Signal’s statements came on the heels of the workers’ march to the nation’s capital and the meeting with United Nations officials in New York. The men, supported by New Orleans Workers’ Center for Racial Justice, went to Washington, D.C. calling for the companies involved to be barred from participating in visa programs. They are also urging discussions between the U.S. and Indian governments on improving those programs.

The men are reported to have been dissatisfied with their meeting with Indian Ambassador Ronen Sen. Among other demands, they asked that the recruiters in India be regulated and that the Indian government take steps to highlight the abuses of the guest worker program within the context of immigration reform. They also appealed for the safety and protection of their families against retaliations.
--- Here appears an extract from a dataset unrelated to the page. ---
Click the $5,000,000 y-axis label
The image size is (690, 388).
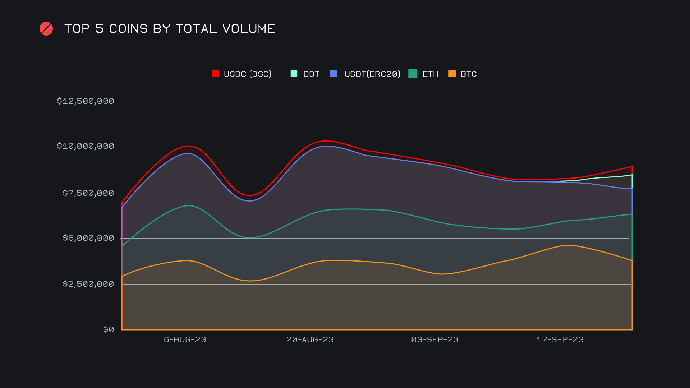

But they were not satisfied by the response from the ambassador. “What we need is action, not just symbolic assurances,” said one of the workers, Rajan Pazhambalakode, according to the AP report. The Workers’ Center for Racial Justice issued a statement on behalf of the workers: “The workers expressed disappointment with Ambassador Sen’s inability to provide a concrete timeline on actions to open U.S.-Indian talks on protecting future Indian workers from abuses of the guest worker program. The ambassador also refused to advocate for the workers with the U.S. Department of Justice and other U.S. agencies, claiming that protocol forbade him from doing so.” “We are not satisfied because the ambassador is locked in protocols. But human trafficking does not follow protocols,” Sabulal Vijayan, a former Signal worker and organizer with the group Alliance of Guest Workers for Dignity, said after the meeting.

The Road Ahead

“They are really amazing people. They are so brave to come to Washington and go before congressional members and go to briefing – brave and inspirational,” Deepa Iyer, the executive director of SAALT (South Asian Americans Leading Together), said. Iyer’s organization found out about the case a year ago and organized meetings and community forums with the workers in the capital.

She has consistently observed the South Asians attending the forums as “being appalled and surprised that such exploitation is ongoing. People who hear workers speak become emotionally connected with their personal lives.” “We definitely worry about them. We hope that they are OK,” Iyer said when asked of the long legal battles ahead for these workers. “They [the workers] long for a community who will support them,” she said.